Some responsibility lies with the Obama administration for failing to take the Republican view into consideration and passing the Stimulus package and the Affordable Care Act without many and any Republican votes, thus alienating the group further. But the majority of the blame falls squarely on the Republican Party for allowing a duplicitous demagogue to hijack their institution.

The GOP is a failed institution, one which now, with the face of their Party as Donald Trump, no longer even supports reasonable conservative values. The real problem here is that it is bad for the nation to not have an organization that can properly harness major political thought but also to not have any counter for the Democratic Party. It is not good to have large swaths of the government controlled by a single party that does not have to refine its message, or moderate its most extreme impulses. Democrats will not win on the strength of their ideals, but on the basis of having no organized opposition. Ted Cruz was a poor candidate in this sense as well, but Donald Trump has signaled the death-knell of the Republican Party, and we will not have to wait until Election Day to discover that.

Privacy and Newsworthiness

New norms of privacy are being developed in our intensely digital society. As people place more of themselves online they open themselves up to ever-greater intrusion from cyber pathways. The current young generation has been accused of narcissism for their desire to document their whole lives on Facebook and Snapchat, but the desire still remains to conceal themselves as well as protect themselves from prying eyes. Attempts to reconcile the increased vulnerability have been highlighted in litigation (the Supreme Court ruled that smartphones are different in kind from items like wallets because of the personal information they contain), by doxxing and other phenomena of mob justice online, by the backlash against NSA spying, and by the increasingly personal approach of the news media.

Recently, a court sided with former wrestler and entertainer Hulk Hogan against Gawker media, a purveyor of serious news and commentary, but also of tabloid-style scandalousness and rumor, because it released a sex tape it had obtained of Hulk Hogan and a friend’s wife. In a deposition a senior editor for Gawker facetiously said that any sex video of a person over the age of 4 was appropriately newsworthy to be published for mass consumption.
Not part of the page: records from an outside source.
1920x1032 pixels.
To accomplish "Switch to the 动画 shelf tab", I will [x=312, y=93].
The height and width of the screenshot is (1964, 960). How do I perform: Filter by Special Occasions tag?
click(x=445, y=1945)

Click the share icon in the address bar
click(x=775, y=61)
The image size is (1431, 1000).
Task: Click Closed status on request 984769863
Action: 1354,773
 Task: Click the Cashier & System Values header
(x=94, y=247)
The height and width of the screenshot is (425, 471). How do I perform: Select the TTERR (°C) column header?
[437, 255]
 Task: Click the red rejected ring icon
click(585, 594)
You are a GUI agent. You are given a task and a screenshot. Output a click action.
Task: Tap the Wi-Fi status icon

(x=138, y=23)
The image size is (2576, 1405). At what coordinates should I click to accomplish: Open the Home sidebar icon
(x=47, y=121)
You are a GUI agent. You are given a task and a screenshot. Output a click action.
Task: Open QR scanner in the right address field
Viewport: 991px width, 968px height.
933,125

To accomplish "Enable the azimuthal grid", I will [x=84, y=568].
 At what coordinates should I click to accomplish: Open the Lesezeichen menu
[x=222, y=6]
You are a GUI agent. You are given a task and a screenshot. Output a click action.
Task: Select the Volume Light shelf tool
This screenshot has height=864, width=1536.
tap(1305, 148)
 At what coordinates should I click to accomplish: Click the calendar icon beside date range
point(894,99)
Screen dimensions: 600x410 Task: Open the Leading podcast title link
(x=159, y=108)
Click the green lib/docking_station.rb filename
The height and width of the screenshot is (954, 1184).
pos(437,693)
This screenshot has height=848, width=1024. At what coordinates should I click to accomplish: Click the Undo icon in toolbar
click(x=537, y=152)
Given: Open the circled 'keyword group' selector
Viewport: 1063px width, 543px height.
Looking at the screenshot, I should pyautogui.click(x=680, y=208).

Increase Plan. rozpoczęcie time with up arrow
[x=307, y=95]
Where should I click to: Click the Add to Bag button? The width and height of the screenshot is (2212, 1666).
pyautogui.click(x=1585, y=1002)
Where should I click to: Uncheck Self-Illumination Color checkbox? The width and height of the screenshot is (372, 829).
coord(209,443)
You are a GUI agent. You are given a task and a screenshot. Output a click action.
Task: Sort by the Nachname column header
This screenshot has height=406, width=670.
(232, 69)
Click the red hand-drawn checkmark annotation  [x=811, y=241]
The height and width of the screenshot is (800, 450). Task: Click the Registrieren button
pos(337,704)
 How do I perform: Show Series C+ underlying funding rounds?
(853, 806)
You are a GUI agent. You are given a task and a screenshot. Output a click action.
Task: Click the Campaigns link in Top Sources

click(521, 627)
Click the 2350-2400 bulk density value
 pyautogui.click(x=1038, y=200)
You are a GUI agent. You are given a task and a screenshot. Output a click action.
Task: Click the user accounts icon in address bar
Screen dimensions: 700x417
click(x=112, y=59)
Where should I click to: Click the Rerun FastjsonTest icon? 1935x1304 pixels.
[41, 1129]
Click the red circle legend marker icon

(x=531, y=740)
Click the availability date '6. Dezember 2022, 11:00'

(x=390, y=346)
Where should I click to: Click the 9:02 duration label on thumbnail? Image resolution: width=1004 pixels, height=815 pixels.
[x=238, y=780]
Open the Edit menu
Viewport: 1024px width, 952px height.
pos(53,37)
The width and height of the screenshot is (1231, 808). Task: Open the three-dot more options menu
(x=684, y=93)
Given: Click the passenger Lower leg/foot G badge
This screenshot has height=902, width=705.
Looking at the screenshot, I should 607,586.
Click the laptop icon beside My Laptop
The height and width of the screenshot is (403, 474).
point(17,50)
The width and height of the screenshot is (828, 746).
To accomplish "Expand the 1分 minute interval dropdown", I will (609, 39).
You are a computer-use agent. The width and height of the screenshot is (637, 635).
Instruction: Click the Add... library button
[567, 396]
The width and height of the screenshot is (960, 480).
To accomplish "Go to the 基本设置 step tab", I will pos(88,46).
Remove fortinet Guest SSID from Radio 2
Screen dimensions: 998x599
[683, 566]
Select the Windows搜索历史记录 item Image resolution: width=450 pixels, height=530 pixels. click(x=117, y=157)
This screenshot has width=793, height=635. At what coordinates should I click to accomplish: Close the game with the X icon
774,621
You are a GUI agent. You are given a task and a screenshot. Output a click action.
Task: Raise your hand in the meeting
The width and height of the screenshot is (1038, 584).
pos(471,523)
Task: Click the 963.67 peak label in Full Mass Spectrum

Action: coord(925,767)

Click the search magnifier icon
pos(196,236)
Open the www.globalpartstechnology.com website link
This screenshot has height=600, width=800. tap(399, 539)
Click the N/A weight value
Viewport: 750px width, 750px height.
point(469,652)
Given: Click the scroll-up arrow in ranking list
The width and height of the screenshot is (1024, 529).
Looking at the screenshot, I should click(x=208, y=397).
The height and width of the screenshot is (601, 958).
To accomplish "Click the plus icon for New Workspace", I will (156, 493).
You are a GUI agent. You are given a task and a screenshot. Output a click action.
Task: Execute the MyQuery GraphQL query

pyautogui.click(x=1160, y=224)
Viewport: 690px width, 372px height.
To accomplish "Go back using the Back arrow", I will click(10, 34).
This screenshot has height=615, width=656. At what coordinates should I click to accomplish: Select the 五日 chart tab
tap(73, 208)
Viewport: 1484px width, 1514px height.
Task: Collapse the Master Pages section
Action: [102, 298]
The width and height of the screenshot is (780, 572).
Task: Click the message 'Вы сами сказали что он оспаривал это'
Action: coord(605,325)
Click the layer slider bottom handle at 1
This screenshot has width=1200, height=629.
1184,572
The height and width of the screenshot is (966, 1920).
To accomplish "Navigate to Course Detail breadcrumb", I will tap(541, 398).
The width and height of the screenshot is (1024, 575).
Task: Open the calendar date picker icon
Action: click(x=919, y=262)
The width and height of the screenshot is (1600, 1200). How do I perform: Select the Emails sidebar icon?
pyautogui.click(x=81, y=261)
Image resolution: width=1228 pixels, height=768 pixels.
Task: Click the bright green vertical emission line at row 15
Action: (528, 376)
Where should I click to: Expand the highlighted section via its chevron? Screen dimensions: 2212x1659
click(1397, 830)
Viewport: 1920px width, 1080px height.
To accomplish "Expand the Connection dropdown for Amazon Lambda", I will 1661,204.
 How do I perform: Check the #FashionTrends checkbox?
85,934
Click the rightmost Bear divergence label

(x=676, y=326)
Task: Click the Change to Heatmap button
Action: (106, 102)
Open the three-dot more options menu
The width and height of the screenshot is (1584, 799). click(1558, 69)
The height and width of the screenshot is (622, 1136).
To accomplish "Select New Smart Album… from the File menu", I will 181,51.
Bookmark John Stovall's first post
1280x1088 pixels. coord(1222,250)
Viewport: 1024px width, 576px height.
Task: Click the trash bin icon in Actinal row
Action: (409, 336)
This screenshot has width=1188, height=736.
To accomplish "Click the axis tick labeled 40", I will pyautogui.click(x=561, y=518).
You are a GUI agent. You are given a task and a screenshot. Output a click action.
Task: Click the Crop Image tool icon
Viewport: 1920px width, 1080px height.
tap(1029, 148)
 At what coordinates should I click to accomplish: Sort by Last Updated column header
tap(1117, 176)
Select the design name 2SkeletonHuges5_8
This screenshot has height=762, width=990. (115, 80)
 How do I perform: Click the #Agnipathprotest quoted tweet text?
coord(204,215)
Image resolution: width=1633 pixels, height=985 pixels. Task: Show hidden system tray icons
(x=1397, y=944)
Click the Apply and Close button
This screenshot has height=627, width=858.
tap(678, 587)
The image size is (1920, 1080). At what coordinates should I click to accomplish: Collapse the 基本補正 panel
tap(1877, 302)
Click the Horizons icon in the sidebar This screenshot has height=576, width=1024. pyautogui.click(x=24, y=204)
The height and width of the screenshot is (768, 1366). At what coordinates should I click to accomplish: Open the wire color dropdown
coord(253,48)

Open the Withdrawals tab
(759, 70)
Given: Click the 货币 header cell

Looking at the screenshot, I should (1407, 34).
The Intercept is an often thought-provoking and bias-challenging read. Glenn Greenwald built his media establishment out of his access to the Snowden leaks and that trove has proved to be an extraordinary resource for him and his company. But the inception has, at times, cast its shadow over the day-to-day operations of the newspaper. Not everything secret or classified is newsworthy. The government conceals itself out of an institutional inertia that seeks to keep everything under its control. That over-classification harms not just the transparency of the government, but the ability to understand what is newsworthy.

The struggle for the newsmedia is two-fold. One, it is difficult to distinguish between what is secret and what is newsworthy. With the increased vulnerability of secrets deposited online and their ability to be rapidly disseminated comes difficult decisions about the information that is actually useful to the public. Two, there is no absolute line demarcating the difference between a person’s private life, especially if they are a public figure, and their public life. If every date and sextape a celebrity makes is also a continuance of their business life as reality stars then it is hard to tell what is sacred.

What all of this amounts to is a breakdown of privacy norms that have been in place for at least hundreds of years. When everyone lived in small groups, villages, or communities, there was a very reduced sense of privacy. A problem or personal issue of any member of the tribe or group was dragged into the light and the community dealt with problems and issues as a whole. But now that tribe or community has expanded to everyone with an internet connection, and people are not used to those stresses and pressures. Strengthening privacy laws is an uphill battle. It seems instead that people should grow more tolerant, and that society should shift their thinking to both expect less privacy and to be more accepting of others’ flaws and secrets.